Reputation: 1
I´m currently working on a local Chatbot using Langchain and Ollama. The Chatbot should answer questions based on the data on my FROST-Server.
My implementation so far is able to send out a GET-request based on the small API-Documentation I wrote and even gives me the right data. The problem I face right now is that the llm is only using the last four entries of the JSON for it´s answer.

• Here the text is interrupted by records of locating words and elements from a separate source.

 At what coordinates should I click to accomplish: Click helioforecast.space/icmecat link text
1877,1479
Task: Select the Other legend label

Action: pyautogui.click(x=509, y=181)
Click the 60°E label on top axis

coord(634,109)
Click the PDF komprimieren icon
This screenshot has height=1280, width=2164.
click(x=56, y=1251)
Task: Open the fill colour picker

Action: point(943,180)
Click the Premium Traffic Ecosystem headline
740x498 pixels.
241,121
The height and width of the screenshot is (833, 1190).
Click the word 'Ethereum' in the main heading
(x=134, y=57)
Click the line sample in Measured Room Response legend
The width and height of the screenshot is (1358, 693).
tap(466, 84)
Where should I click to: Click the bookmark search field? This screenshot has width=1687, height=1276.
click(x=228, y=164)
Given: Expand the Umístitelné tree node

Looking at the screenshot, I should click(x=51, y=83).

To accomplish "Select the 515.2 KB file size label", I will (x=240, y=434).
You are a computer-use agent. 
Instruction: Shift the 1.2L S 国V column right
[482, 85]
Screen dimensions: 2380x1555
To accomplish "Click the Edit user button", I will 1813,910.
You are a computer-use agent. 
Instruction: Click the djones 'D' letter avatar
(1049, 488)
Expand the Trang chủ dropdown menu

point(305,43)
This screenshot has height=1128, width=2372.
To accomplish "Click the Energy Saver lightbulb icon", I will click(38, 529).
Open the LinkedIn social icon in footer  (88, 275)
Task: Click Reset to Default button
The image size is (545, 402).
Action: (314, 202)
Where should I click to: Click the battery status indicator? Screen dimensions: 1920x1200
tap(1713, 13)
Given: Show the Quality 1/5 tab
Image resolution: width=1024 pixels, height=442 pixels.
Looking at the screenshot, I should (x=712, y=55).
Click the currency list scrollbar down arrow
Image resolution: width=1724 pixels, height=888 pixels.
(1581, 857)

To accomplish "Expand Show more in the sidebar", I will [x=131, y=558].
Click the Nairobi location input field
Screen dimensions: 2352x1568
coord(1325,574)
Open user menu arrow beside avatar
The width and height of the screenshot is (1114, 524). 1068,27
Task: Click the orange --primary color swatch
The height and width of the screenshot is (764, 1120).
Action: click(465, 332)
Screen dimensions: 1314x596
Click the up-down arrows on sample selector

Furthermore the llm has a hard time aggregating data. I´m getting wrong answers for questions like "How many Things are in Pankow?" or "Which Things were registered in 2015?". I´ve tried out different approaches using Langchain but kinda got lost and frustrated with the documentation. Is there maybe a parameter or something limiting the entries?
I´ve tried different approaches but this is the code that worked the best so far:
from langchain_ollama.chat_models import ChatOllama
from langchain_community.agent_toolkits.openapi.toolkit import RequestsToolkit
from langchain_community.utilities.requests import TextRequestsWrapper
from langgraph.prebuilt import create_react_agent
api_spec = """
info:
title: FROST-Server
version: 1.0.0
servers:
- http://localhost:8082/FROST-Server/v1.1
endpoints:
"/{entity}":
method: "GET"
description: "Uses GET request to retrieve information on any entities. The 'entity' is a URL parameter which is the actual name of the entity."
entities:
Things:
description: "Ein 'Thing' ist ein Objekt der physischen oder informationellen Welt, das identifiziert und in Kommunikationsnetzwerke integriert werden kann."
properties:
ID: "Eindeutiger Identifikator des Thing."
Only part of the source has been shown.